Much has been written about the impact of layoffs during the recession on the workers who have lost their jobs. Yet what of the surviving workers? What has been the impact on them? Recent research has shown that there is a significant impact on employee productivity and the subsequent financial performance of those organizations that have engaged in layoffs.
According to Leadership IQ, a leadership research and training company study of over 4,000 employees in 319 companies, 74% of employees who kept their job amidst the recession report that their own productivity has declined since the layoffs and 69% of those surveyed say that the quality of their company's product or service has declined. Other key findings were: 87% said that they are less likely to recommend their company as a good place to work; 81% said that customer service has declined.

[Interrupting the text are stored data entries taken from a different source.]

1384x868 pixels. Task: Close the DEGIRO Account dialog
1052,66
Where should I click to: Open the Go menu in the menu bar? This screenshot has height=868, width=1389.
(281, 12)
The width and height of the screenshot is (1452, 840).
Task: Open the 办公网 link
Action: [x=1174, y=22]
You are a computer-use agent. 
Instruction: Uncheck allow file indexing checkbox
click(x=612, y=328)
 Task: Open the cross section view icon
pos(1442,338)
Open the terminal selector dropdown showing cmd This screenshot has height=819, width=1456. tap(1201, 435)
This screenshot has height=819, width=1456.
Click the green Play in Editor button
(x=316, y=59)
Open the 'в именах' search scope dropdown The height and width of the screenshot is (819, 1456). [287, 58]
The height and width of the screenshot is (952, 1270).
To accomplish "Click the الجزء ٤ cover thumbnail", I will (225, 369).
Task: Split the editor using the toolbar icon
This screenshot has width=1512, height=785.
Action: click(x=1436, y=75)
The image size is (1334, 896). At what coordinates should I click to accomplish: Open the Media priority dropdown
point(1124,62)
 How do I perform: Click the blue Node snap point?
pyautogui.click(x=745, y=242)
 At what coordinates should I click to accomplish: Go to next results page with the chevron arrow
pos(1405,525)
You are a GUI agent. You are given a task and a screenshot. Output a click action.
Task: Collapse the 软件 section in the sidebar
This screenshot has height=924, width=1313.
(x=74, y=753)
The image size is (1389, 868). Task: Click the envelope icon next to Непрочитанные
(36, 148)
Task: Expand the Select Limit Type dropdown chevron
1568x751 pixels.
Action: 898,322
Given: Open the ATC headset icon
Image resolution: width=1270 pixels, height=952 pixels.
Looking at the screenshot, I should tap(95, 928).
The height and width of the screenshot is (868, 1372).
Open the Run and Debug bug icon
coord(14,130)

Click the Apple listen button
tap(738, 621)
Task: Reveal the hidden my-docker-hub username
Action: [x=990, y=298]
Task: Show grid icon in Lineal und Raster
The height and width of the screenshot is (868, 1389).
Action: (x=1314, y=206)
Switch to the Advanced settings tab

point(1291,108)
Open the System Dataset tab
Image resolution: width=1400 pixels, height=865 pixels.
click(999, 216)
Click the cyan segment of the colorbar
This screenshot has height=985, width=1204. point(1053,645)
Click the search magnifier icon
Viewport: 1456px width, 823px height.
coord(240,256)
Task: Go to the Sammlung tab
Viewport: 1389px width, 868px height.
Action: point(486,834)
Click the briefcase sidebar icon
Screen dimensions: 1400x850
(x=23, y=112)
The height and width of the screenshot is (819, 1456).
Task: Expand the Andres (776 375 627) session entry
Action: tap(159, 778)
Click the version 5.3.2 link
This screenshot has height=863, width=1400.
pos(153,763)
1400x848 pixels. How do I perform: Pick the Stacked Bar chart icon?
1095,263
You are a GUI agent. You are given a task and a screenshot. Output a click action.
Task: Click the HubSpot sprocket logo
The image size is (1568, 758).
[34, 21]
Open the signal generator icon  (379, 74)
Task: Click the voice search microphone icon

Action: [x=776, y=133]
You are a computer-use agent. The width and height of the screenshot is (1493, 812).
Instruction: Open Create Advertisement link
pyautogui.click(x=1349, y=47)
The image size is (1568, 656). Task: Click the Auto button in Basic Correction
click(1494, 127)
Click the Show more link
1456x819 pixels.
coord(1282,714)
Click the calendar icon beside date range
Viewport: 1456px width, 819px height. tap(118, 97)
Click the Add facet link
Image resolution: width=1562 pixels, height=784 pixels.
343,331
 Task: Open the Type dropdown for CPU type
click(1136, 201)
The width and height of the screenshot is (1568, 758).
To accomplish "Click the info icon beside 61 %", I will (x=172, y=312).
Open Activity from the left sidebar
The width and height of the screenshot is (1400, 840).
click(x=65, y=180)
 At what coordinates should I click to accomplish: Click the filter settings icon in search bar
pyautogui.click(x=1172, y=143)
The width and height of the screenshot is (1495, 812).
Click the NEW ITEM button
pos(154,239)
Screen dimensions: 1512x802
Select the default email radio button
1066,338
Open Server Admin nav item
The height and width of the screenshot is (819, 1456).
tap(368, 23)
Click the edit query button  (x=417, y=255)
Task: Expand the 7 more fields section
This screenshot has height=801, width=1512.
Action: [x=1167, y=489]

Mark Murphy, Chairman of Leadership IQ calls the phenomena "layoff survival stress," adding that "there is a myth that surviving employees will be so grateful that they still have a job that the will worker harder and be more productive. But as this study shows, the opposite is usually true."
David Sirota, Founder and Chairman of Sirota Survey Intelligence, argues in his book, The Enthusiastic Employee: How Companies Profit By Giving Workers What They Want, that it is a management fallacy that keeping people nervous about their jobs induce them to perform at high levels. To the contrary, great stress causes employees to focus on their own tenuous situations rather than on getting their jobs done and done well. Sirota says that layoffs generate a sense among surviving workers that they are disposable commodities and that in turn results in a disengagement from the company and its objectives.